History

United States
- Name: USS Sylph
- Builder: Dorgin and Baily, Fells Point, Baltimore, Maryland
- Launched: 1831
- Commissioned: 19 May 1831
- In service: 3 June 1831
- Fate: Foundered August 1831

General characteristics
- Tons burthen: 44 (bm)
- Sail plan: Schooner
- Complement: 13
- Armament: 1 gun

= USS Sylph (1831) =

USS Sylph was a schooner launched in 1831 at Baltimore as the mercantile Sarah Ann. The Navy purchased her in April 1831 and renamed her Sylph on 26 April 1831. She underwent fitting out at the Washington Navy Yard and was commissioned there on 19 May 1831 under the command of Lieutenant H. E. V. Robinson.

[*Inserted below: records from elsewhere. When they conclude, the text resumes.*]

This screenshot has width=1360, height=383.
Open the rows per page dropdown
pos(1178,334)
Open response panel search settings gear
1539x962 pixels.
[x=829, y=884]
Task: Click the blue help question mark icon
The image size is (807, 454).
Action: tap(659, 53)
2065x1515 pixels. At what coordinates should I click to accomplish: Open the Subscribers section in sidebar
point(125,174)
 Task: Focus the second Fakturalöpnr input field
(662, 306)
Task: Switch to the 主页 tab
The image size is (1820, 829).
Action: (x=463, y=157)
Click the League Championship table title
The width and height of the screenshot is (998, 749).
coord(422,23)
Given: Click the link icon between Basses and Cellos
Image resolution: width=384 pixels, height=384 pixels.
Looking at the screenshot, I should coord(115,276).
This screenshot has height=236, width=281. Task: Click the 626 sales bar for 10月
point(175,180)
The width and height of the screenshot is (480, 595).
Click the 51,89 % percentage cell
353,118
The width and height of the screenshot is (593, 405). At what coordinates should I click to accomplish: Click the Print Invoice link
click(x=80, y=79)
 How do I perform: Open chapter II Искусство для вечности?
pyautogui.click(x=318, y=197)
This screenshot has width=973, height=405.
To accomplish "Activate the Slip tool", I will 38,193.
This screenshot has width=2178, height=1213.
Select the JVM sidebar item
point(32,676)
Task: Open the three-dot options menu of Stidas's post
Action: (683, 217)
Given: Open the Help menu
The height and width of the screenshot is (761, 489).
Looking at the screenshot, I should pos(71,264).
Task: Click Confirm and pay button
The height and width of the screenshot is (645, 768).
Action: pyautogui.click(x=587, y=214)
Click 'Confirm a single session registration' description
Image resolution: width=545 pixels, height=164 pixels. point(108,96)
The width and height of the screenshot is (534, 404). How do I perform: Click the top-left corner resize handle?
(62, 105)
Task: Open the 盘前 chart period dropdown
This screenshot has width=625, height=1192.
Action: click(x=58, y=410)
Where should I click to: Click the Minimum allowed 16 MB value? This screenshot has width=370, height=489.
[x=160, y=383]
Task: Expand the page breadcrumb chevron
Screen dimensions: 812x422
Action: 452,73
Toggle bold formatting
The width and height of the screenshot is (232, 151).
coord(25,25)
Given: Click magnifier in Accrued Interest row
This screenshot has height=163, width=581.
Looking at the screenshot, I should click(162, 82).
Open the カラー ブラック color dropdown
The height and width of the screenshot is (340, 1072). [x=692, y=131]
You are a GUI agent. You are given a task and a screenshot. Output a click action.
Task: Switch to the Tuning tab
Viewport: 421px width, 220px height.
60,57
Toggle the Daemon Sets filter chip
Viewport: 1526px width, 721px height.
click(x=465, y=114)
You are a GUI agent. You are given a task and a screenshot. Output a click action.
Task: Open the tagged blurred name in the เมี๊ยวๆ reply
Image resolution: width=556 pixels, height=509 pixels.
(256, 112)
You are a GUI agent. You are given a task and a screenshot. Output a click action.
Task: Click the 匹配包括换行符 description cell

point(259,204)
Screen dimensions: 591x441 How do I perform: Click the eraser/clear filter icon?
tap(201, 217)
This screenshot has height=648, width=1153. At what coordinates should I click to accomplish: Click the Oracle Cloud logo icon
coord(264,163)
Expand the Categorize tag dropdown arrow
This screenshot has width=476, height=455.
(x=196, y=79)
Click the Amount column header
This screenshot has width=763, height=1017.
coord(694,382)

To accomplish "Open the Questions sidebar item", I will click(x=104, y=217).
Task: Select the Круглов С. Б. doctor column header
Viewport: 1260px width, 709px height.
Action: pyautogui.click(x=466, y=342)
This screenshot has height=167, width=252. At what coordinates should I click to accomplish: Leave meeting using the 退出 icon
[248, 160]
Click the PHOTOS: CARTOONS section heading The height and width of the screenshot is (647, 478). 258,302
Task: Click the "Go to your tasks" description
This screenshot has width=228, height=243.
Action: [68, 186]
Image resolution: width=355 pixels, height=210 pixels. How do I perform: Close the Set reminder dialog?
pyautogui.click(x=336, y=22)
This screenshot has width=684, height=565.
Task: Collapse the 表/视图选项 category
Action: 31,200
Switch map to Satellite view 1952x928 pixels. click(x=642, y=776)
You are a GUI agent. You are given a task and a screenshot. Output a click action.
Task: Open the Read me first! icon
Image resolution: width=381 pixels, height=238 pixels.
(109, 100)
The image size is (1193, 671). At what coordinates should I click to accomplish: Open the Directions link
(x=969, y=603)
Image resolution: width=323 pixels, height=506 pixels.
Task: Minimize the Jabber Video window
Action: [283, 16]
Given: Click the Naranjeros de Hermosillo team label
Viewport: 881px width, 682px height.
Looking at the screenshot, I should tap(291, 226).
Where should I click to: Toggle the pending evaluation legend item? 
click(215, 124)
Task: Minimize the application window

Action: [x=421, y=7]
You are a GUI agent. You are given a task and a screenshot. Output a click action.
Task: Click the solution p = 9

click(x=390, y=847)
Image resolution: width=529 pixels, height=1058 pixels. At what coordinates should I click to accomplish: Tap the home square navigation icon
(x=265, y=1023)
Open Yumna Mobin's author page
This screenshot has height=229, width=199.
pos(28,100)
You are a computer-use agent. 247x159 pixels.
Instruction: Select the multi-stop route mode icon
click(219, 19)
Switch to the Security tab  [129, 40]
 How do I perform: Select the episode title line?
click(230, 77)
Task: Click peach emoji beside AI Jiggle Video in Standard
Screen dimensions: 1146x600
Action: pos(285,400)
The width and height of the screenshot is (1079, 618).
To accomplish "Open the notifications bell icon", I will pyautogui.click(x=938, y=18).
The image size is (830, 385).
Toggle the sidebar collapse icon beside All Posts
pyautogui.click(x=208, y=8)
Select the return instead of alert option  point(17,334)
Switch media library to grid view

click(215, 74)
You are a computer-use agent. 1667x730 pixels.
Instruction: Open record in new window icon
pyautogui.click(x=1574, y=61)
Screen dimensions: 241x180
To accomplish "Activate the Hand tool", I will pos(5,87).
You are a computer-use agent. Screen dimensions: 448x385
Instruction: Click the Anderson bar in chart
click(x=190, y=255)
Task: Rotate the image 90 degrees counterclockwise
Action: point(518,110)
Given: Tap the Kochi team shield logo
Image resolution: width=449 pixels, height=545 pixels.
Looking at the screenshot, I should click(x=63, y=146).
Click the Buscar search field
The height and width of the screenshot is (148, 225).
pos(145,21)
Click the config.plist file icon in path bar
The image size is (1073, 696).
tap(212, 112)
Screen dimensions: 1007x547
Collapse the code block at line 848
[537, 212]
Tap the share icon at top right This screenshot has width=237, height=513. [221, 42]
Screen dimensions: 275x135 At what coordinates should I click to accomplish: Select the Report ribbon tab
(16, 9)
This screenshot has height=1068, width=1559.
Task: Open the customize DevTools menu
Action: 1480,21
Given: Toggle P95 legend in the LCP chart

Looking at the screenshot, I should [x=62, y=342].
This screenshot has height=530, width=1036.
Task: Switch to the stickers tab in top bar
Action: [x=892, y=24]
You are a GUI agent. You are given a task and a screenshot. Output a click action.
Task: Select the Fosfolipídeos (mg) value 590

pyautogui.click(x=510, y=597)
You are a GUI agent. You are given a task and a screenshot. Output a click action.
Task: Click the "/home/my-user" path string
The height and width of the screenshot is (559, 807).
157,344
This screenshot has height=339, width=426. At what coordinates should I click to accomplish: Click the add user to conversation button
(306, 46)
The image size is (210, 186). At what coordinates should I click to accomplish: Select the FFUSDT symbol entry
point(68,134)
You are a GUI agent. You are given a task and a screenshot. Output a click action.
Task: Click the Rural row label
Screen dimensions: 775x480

Sylph was reported ready for sea on 3 June. On that day or shortly thereafter she sailed for Norfolk in company with the schooners and Fourth of July. The three schooners were under orders to patrol the coasts of the southern states to protect southern live oak growing on public lands. (Live oak was then used extensively in shipbuilding.)

Sylph left Norfolk and sailed to Pensacola. Her station was District 7, i.e., the Gulf Coast from the Perdido River (just west of Pensacola), to the mouth of the Sabine River.

In July 1831 Sylph sailed on her first patrol from Pensacola and was never heard from again. A vessel reported that during a strong storm near the mouth of the Mississippi she had sighted a ship in distress that was believed to have been Sylph. lost with all 13 crew.